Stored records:
◇ ◇ ◇ ◇ ◇ ◇ ◇

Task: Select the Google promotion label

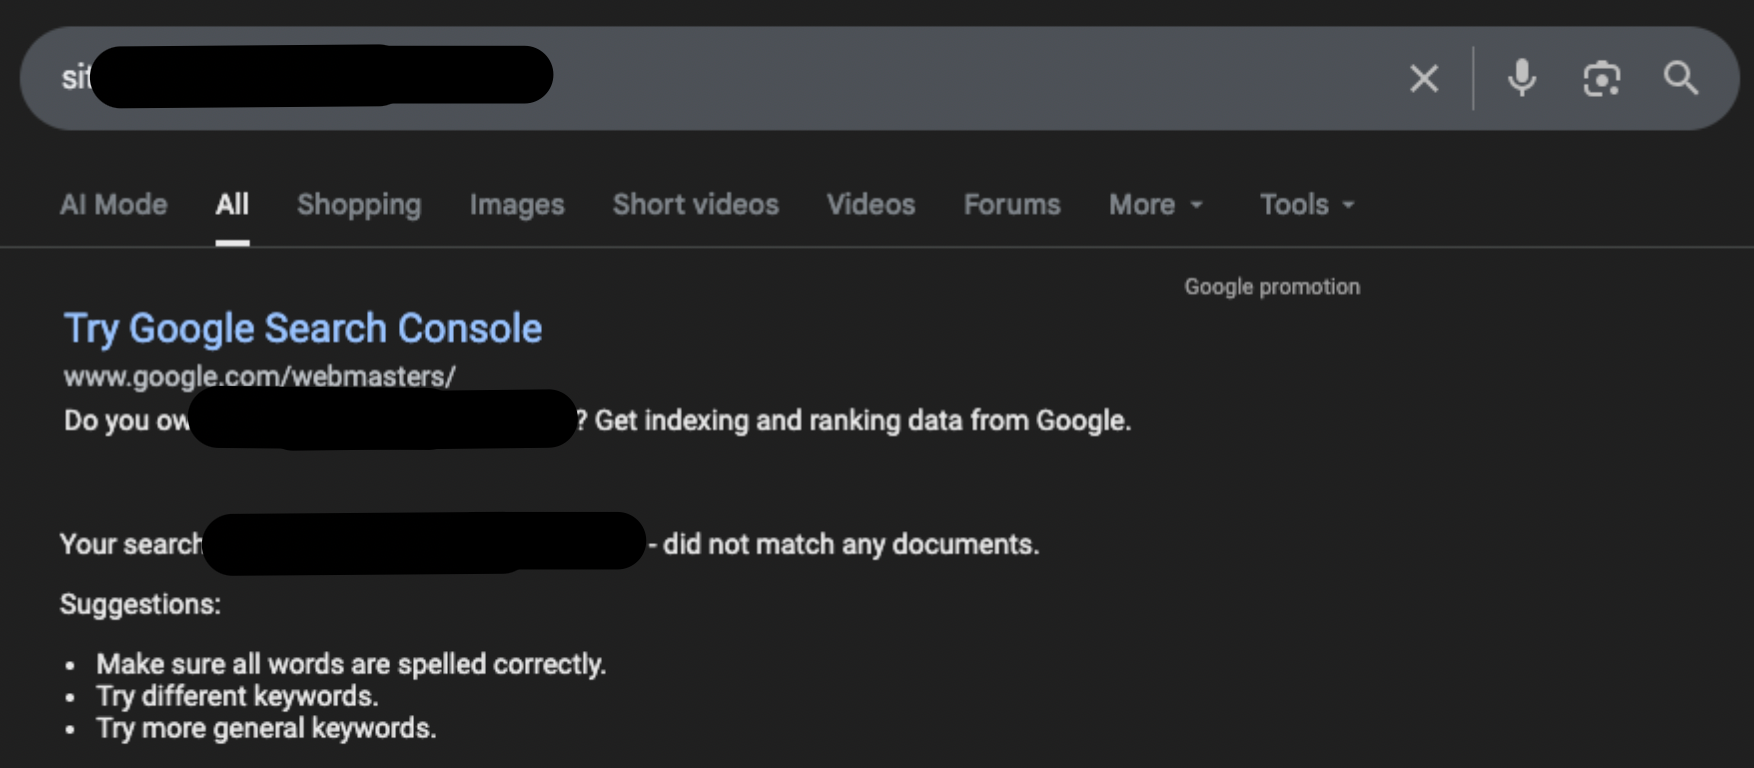Action: tap(1272, 287)
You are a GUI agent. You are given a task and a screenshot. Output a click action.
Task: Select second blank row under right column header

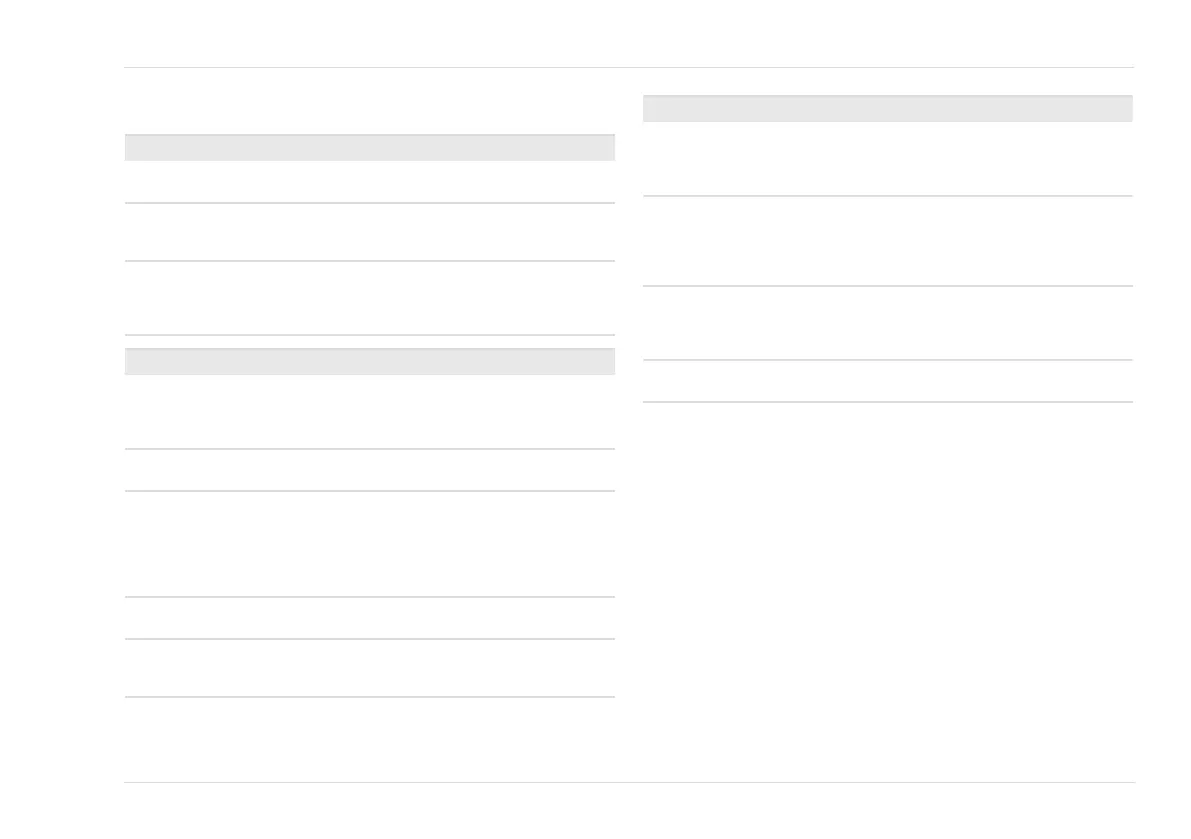tap(887, 241)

◇ ◇ ◇ ◇ ◇ ◇ ◇

TASK BRIEF:
Print the records above word for word, omitting any picture they contain.

RESPONSE TO THIS EXERCISE:
Task: Select the Google promotion label

Action: tap(1272, 287)
You are a GUI agent. You are given a task and a screenshot. Output a click action.
Task: Select second blank row under right column header

tap(887, 241)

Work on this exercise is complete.